Below is a set of records. Repeat all of them exactly.

Stored records
((
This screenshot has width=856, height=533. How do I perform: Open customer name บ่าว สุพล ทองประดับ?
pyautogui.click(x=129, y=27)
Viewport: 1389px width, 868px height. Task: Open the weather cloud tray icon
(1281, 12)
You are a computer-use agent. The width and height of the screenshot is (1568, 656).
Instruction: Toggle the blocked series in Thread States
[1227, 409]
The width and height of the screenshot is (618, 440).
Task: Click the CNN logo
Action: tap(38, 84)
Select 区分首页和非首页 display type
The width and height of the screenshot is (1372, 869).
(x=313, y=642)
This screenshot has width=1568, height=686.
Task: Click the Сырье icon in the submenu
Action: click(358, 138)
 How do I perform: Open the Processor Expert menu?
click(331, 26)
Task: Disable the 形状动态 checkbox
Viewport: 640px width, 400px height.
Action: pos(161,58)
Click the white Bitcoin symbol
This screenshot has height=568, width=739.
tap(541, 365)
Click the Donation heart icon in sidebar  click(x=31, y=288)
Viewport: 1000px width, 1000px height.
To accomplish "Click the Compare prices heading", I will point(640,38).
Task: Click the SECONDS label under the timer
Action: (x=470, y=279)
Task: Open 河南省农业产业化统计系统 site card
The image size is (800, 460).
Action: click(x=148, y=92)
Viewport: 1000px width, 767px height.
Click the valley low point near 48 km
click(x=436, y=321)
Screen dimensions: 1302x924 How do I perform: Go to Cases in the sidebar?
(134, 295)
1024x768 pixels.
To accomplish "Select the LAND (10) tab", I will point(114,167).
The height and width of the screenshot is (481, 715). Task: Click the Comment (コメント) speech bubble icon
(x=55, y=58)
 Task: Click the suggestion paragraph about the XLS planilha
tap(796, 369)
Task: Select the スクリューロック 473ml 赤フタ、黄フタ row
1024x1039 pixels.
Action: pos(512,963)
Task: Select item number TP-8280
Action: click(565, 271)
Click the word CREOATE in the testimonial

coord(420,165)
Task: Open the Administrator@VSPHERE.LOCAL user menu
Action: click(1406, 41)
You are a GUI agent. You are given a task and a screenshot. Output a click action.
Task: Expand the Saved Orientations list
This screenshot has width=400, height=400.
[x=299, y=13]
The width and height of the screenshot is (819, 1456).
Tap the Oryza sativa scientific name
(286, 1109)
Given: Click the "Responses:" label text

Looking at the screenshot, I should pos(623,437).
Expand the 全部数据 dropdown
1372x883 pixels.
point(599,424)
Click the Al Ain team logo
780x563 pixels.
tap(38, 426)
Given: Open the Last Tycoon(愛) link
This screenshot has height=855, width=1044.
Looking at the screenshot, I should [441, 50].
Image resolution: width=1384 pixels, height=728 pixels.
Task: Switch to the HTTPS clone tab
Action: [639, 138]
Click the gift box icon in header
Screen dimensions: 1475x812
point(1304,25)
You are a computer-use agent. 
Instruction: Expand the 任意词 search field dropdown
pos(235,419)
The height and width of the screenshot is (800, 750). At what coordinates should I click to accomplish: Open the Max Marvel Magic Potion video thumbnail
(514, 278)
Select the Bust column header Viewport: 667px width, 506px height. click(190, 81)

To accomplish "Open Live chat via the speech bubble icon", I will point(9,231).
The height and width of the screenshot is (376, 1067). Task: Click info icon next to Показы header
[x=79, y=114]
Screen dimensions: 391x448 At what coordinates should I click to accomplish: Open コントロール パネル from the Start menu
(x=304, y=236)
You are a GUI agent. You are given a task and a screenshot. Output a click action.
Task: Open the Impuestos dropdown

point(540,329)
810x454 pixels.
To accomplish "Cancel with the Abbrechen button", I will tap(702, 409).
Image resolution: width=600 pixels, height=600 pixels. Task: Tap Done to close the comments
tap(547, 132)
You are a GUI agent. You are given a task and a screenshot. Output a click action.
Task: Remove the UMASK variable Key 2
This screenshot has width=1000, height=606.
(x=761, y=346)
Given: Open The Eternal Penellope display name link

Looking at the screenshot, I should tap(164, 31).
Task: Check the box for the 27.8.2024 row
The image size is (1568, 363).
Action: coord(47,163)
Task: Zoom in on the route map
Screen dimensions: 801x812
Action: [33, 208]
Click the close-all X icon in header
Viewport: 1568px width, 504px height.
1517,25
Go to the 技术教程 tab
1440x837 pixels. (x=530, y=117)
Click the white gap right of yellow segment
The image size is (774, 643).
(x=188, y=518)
))
- **Result of this task**
This screenshot has width=856, height=533. How do I perform: Open customer name บ่าว สุพล ทองประดับ?
pyautogui.click(x=129, y=27)
Viewport: 1389px width, 868px height. Task: Open the weather cloud tray icon
(1281, 12)
You are a computer-use agent. The width and height of the screenshot is (1568, 656).
Instruction: Toggle the blocked series in Thread States
[1227, 409]
The width and height of the screenshot is (618, 440).
Task: Click the CNN logo
Action: tap(38, 84)
Select 区分首页和非首页 display type
The width and height of the screenshot is (1372, 869).
(x=313, y=642)
This screenshot has width=1568, height=686.
Task: Click the Сырье icon in the submenu
Action: click(358, 138)
 How do I perform: Open the Processor Expert menu?
click(331, 26)
Task: Disable the 形状动态 checkbox
Viewport: 640px width, 400px height.
Action: pos(161,58)
Click the white Bitcoin symbol
This screenshot has height=568, width=739.
tap(541, 365)
Click the Donation heart icon in sidebar  click(x=31, y=288)
Viewport: 1000px width, 1000px height.
To accomplish "Click the Compare prices heading", I will point(640,38).
Task: Click the SECONDS label under the timer
Action: (x=470, y=279)
Task: Open 河南省农业产业化统计系统 site card
The image size is (800, 460).
Action: click(x=148, y=92)
Viewport: 1000px width, 767px height.
Click the valley low point near 48 km
click(x=436, y=321)
Screen dimensions: 1302x924 How do I perform: Go to Cases in the sidebar?
(134, 295)
1024x768 pixels.
To accomplish "Select the LAND (10) tab", I will point(114,167).
The height and width of the screenshot is (481, 715). Task: Click the Comment (コメント) speech bubble icon
(x=55, y=58)
 Task: Click the suggestion paragraph about the XLS planilha
tap(796, 369)
Task: Select the スクリューロック 473ml 赤フタ、黄フタ row
1024x1039 pixels.
Action: pos(512,963)
Task: Select item number TP-8280
Action: click(565, 271)
Click the word CREOATE in the testimonial

coord(420,165)
Task: Open the Administrator@VSPHERE.LOCAL user menu
Action: click(1406, 41)
You are a GUI agent. You are given a task and a screenshot. Output a click action.
Task: Expand the Saved Orientations list
This screenshot has width=400, height=400.
[x=299, y=13]
The width and height of the screenshot is (819, 1456).
Tap the Oryza sativa scientific name
(286, 1109)
Given: Click the "Responses:" label text

Looking at the screenshot, I should pos(623,437).
Expand the 全部数据 dropdown
1372x883 pixels.
point(599,424)
Click the Al Ain team logo
780x563 pixels.
tap(38, 426)
Given: Open the Last Tycoon(愛) link
This screenshot has height=855, width=1044.
Looking at the screenshot, I should [441, 50].
Image resolution: width=1384 pixels, height=728 pixels.
Task: Switch to the HTTPS clone tab
Action: [639, 138]
Click the gift box icon in header
Screen dimensions: 1475x812
point(1304,25)
You are a computer-use agent. 
Instruction: Expand the 任意词 search field dropdown
pos(235,419)
The height and width of the screenshot is (800, 750). At what coordinates should I click to accomplish: Open the Max Marvel Magic Potion video thumbnail
(514, 278)
Select the Bust column header Viewport: 667px width, 506px height. click(190, 81)

To accomplish "Open Live chat via the speech bubble icon", I will point(9,231).
The height and width of the screenshot is (376, 1067). Task: Click info icon next to Показы header
[x=79, y=114]
Screen dimensions: 391x448 At what coordinates should I click to accomplish: Open コントロール パネル from the Start menu
(x=304, y=236)
You are a GUI agent. You are given a task and a screenshot. Output a click action.
Task: Open the Impuestos dropdown

point(540,329)
810x454 pixels.
To accomplish "Cancel with the Abbrechen button", I will tap(702, 409).
Image resolution: width=600 pixels, height=600 pixels. Task: Tap Done to close the comments
tap(547, 132)
You are a GUI agent. You are given a task and a screenshot. Output a click action.
Task: Remove the UMASK variable Key 2
This screenshot has width=1000, height=606.
(x=761, y=346)
Given: Open The Eternal Penellope display name link

Looking at the screenshot, I should tap(164, 31).
Task: Check the box for the 27.8.2024 row
The image size is (1568, 363).
Action: coord(47,163)
Task: Zoom in on the route map
Screen dimensions: 801x812
Action: [33, 208]
Click the close-all X icon in header
Viewport: 1568px width, 504px height.
1517,25
Go to the 技术教程 tab
1440x837 pixels. (x=530, y=117)
Click the white gap right of yellow segment
The image size is (774, 643).
(x=188, y=518)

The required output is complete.